The district court denied Hill’s motion to withdraw. On July 31, 2007, a jury trial commenced in case 05-80636 for Count Three, the § 924(c) charge. Before jury selection, Hill, representing himself, objected to the government moving forward on the trial, because, according to Hill, it *436 represented a breach of the plea agreement. The government responded that, under the terms of the agreement, it retained discretion to move forward on Count Three. Moreover, Hill failed to provide substantial assistance because he became “useless” as a potential witness due to his subsequent counterfeit indictment. The district court held that the government could proceed with the trial, and a jury found Hill guilty on Count Three, the § 924(c) charge.

In case 07-20012, Hill pleaded guilty, without a plea agreement, to Count One (the counterfeit charge), and proceeded to a bench trial on Count Two (the ammunition charge), where the district court found him not guilty.

The district court held one sentencing hearing for cases 05-80636 and 07-20012. The district court sentenced Hill to: 38 months’ imprisonment for Count One in case 05-80636, as contemplated in the plea agreement; a mandatory consecutive five years’ imprisonment for Count Three in case 05-80636; and 33 months’ imprisonment for Count One in case 07-20012, to be served concurrently with the 33 month sentence imposed in 05-80636.

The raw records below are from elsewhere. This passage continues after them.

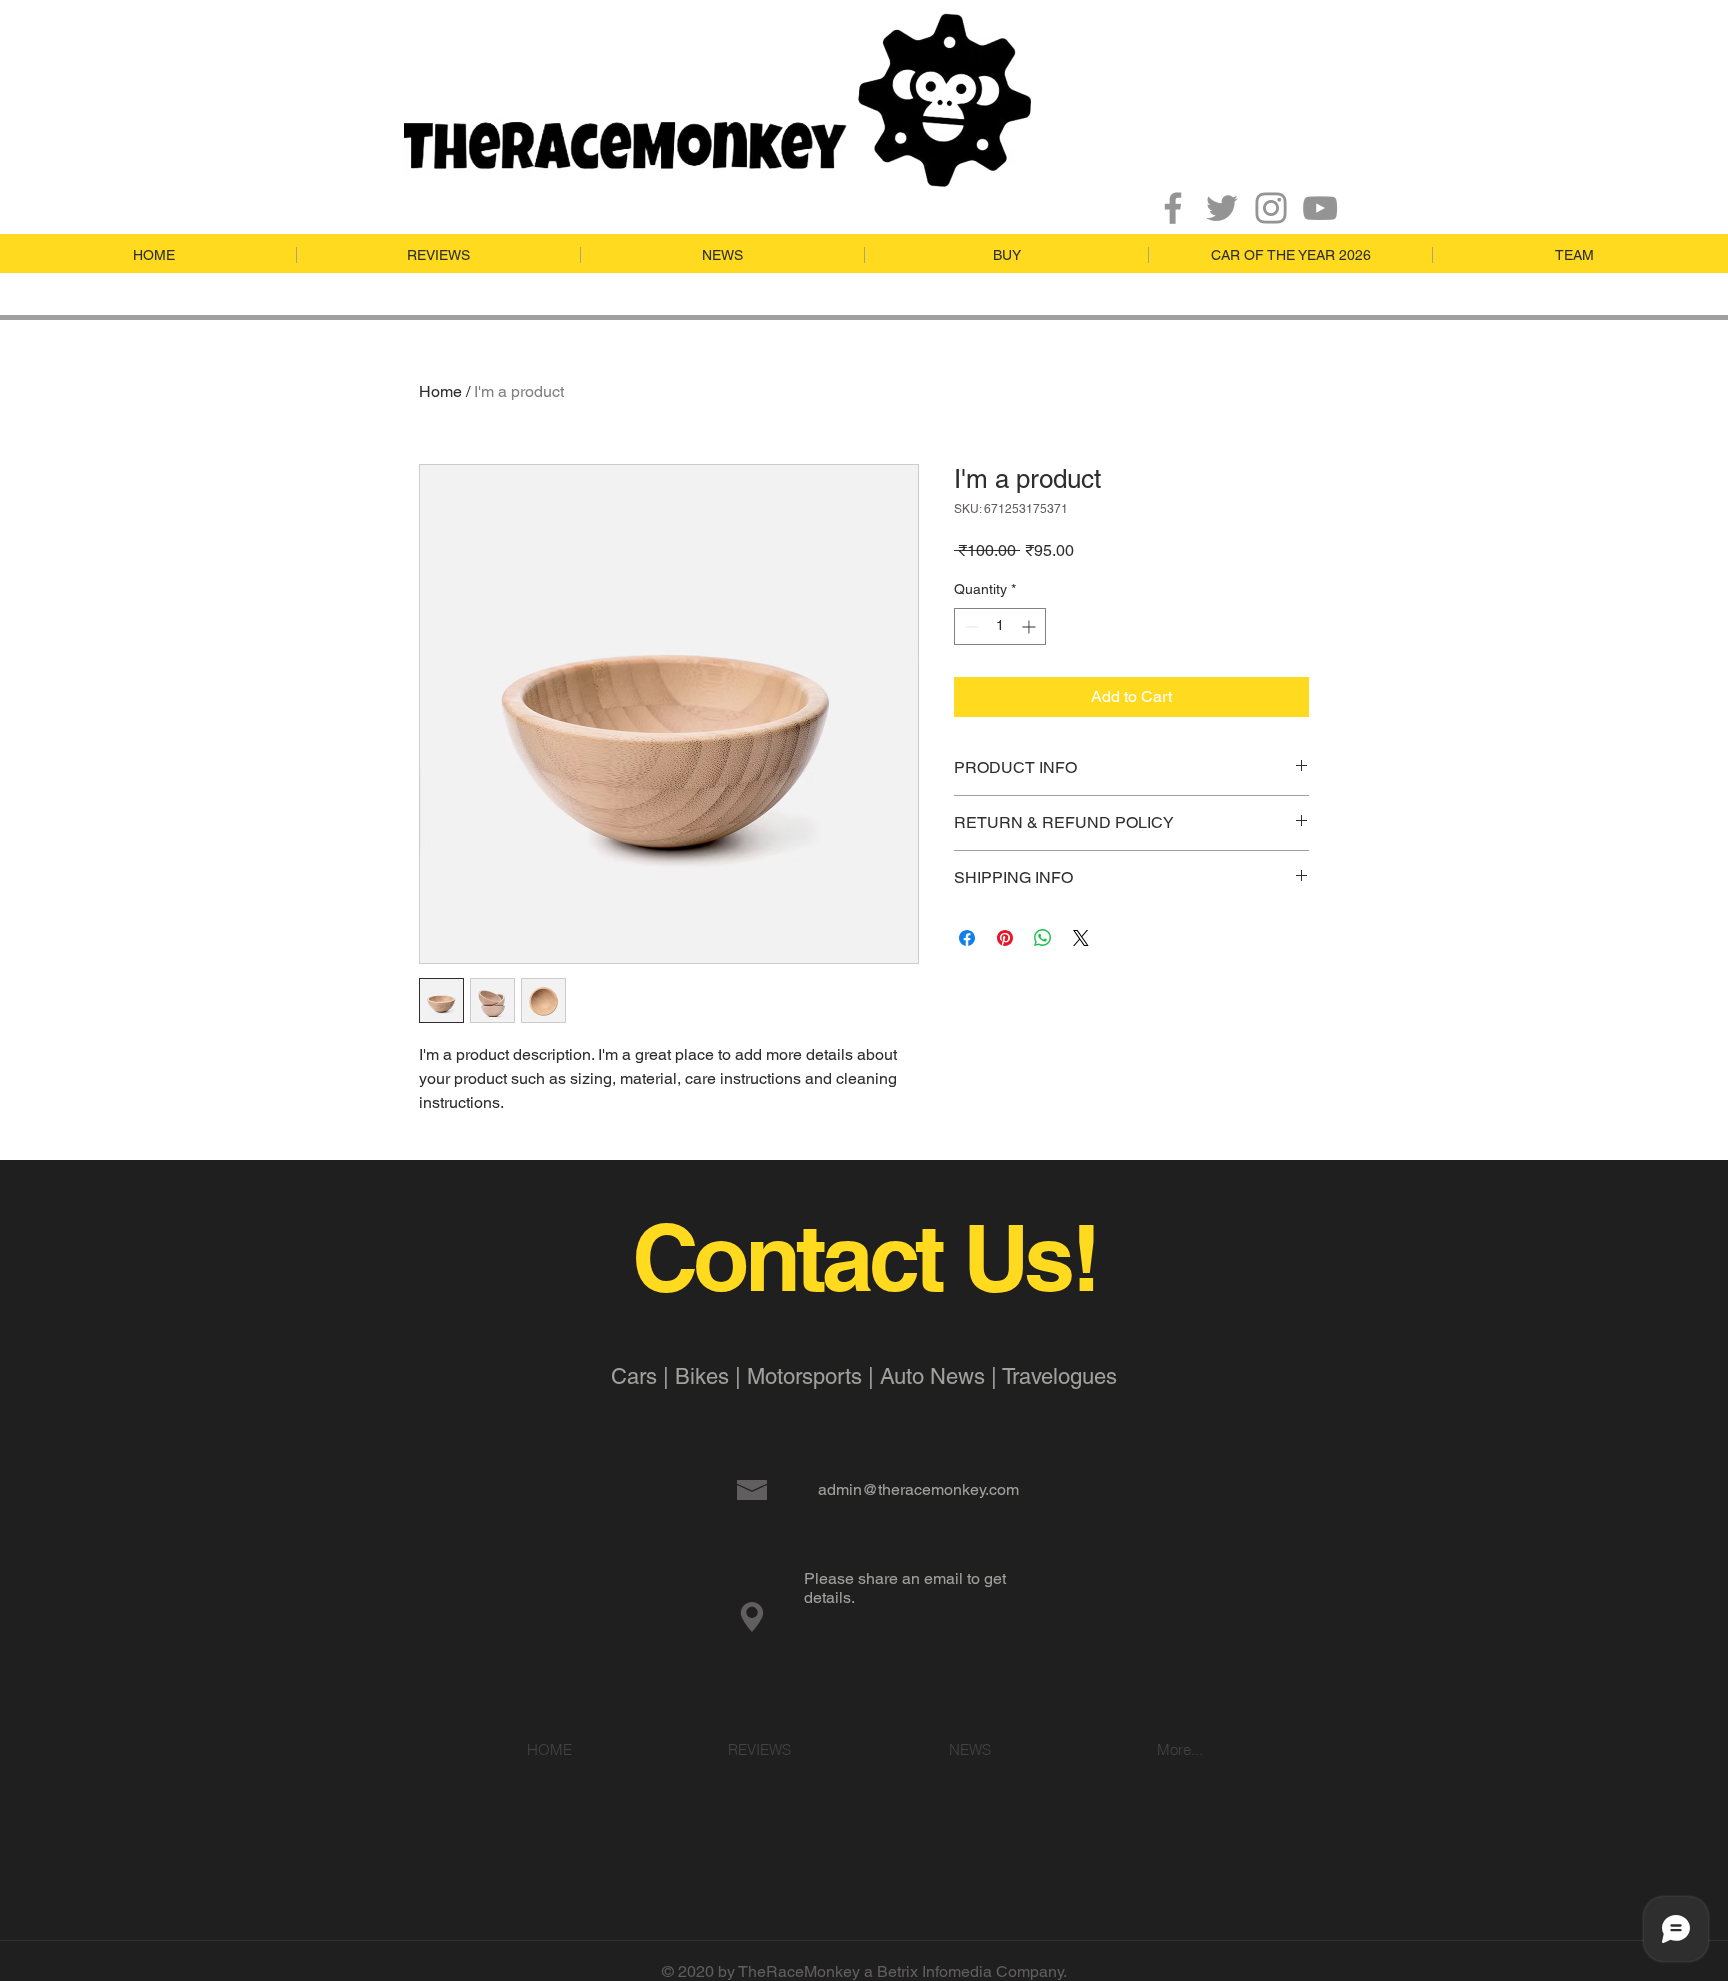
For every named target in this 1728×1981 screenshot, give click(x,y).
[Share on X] (1081, 938)
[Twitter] (1222, 208)
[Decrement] (969, 626)
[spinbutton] (1000, 626)
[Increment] (1030, 626)
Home (440, 391)
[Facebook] (1173, 208)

Hill now appeals from case 05-80636.

II.

Hill argues that the government failed to make adequate substantial assistance findings to support its refusal to either move for a U.S.S.G. § 5K1.1 downward departure or dismiss Count Three in Hill’s indictment, as set out in the Rule 11 plea agreement. Additionally, Hill argues that “[t]he government attempted to deprive [him] of his constitutional right to trial by making its compliance with the provisions of the Rule 11 Plea Agreement in one case dependent upon [his] agreement to sacrifice his Sixth Amendment right to trial in another case.”

We review whether a defendant waived his right to appeal his sentence in a valid plea agreement de novo. United States v. Murdock, 398 F.3d 491, 496 (6th Cir.2005). The plea agreement’s content and the parties’ agreements are questions of fact that we review for clear error. United States v. Lukse, 286 F.3d 906, 909 (6th Cir.2002).

Because plea agreements are contractual in nature, they are interpreted according to traditional principles of contract law. Id.' The government is not required to present formal findings on its assessment of whether substantial assistance has been rendered; a “simple denial of the value of such assistance in open court” may suffice. Id. at 912.